The Exorcism of Emily Rose
The Exorcism of Emily Rose is about, well, a girl named Emily Rose who is the subject of an exorcism. She dies during the process, and the priest who performed the exorcism is charged with her murder. Made in 2005, The Exorcism of Emily Rose is a bit like The Exorcist told through the eyes of John Grisham; much of the film takes place in a courtroom, but the flashbacks and dream sequences that recall the circumstances of the exorcism are chilling. This one was directed by Scott Derrickson of Sinister fame, and the first-rate cast features Jennifer Carpenter, Tom Wilkinson, and Laura Linney. The Exorcism of Emily Rose can be seen here on Crackle.
Made in 1983 at the height of the golden age of the slasher movie, Disconnected is about a girl who meets a creepy guy at the video store where she works and they start dating. Her twin sister, who has a history of stealing boyfriends from her, makes her own move for the guy, but neither gal realizes that the dude is a serial killer who has been stalking their little town. Disconnected is a really strange movie. It’s extremely low-budget, made while director Gorman Bechard was in film school, and it looks like it. However, the cheapness is almost an asset; it has a surreal dreaminess about it, and the entire storyline is built on ambiguity, with the lines between fantasy and reality blurred beyond recognition. It’s also got a rocking soundtrack. See (and hear) Disconnected right here on YouTube.
Midnight Movie is a supernatural thriller in the disguise of a basic slasher. It’s about a psychotic movie director/actor who is confined to an insane asylum after going crazy while making his masterpiece film. He escapes and heads to a movie theater where they happen to be showing his movie to a group of kids who are ripe for the bloody plucking. At first, it does seem that this 2009 splatterfest is just going to be a typical killing-kids-in-a-theater movie, and it is, but it takes a paranormal turn when the kids find themselves trapped inside the movie itself while trying to get away from the killer. The killer is creepy as hell, too, with a crazy whole-head mask and a badass razor-sharp hand drill that he uses to filet his victims. Oh, and Brea Grant is in it, and that’s never a bad thing. Check out Midnight Movie right here on Hulu.

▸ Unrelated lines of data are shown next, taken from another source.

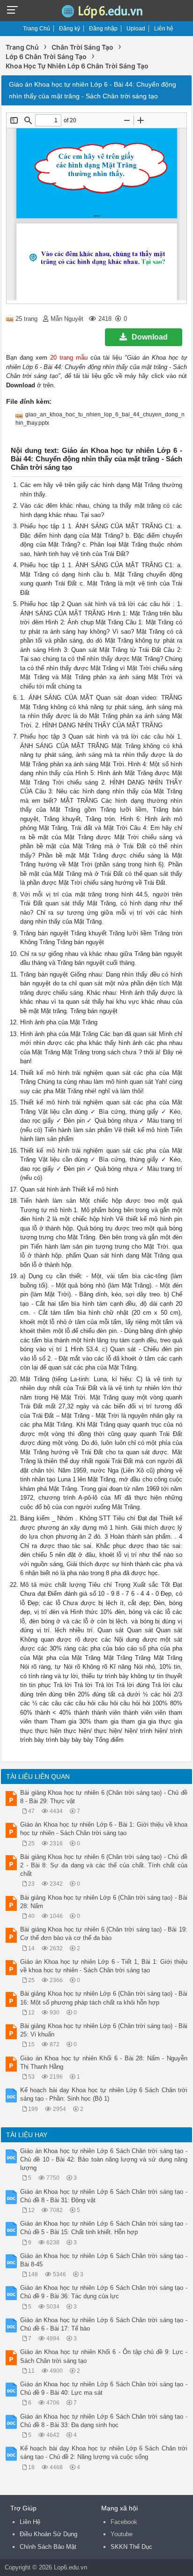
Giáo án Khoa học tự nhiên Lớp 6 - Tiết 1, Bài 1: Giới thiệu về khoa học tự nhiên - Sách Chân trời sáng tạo (103, 1966)
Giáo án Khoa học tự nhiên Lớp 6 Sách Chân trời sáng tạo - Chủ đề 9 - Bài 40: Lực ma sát (103, 2388)
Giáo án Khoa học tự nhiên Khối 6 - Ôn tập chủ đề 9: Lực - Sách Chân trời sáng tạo (103, 2356)
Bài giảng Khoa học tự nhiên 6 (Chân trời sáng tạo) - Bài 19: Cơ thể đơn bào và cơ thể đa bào (103, 1933)
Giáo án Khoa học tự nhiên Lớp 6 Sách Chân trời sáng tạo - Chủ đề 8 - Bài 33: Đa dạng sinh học (103, 2420)
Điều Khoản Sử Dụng (48, 2534)
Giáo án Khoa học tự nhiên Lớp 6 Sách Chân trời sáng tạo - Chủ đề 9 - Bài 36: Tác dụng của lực (103, 2292)
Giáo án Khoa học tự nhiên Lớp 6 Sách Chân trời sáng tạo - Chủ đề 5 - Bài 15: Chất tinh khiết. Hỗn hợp (103, 2227)
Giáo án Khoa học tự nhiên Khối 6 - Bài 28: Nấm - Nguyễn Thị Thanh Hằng (103, 2062)
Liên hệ (163, 28)
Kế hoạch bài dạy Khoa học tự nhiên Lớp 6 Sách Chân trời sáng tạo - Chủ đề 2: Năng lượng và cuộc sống (103, 2452)
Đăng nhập (103, 28)
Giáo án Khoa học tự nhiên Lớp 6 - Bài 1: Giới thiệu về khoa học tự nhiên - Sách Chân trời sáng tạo (103, 1828)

The Maze begins with a man breaking up with his beautiful fiancé in order to live in a Scottish castle that he inherits from his Uncle. His ex-fiancé and her aunt go looking for him, and discover that the castle – and the hedge maze that is attached to it – have changed him dramatically. The Maze was made and marketed in 1953 as one of the first 3D movies, although the technology is used more as a gimmick than a storytelling device. The Maze is a pretty well-crafted movie, and while the titular maze may not be as scary as the one from that other hedge maze movie, The Shining, the film has an ending that is just as unforgettable as the climactic chase scene in the Kubrick classic, albeit a bit more outlandish. Jump into The Maze here at DailyMotion.
What Ever Happened to Baby Jane?
In 1962, Bette Davis and Joan Crawford teamed up to creep the hell out of the world in the classic What Ever Happened to Baby Jane? Well, this is not that movie. Instead, this is a 1991 TV Movie remake of it. Both movies are about a now-crippled former child star who is holed up in her Hollywood mansion and tormented by her sister. The sisters, played by Davis and Crawford in the original, are portrayed by real-life sisters Vanessa and Lynn Redgrave in the remake. Now, the remake is obviously not as good as the Davis/Crawford version, but it is worth a watch, if only to see the Redgraves onscreen together in all their creepy, campy glory. You can watch the nineties version of What Ever Happened to Baby Jane? here on YouTube.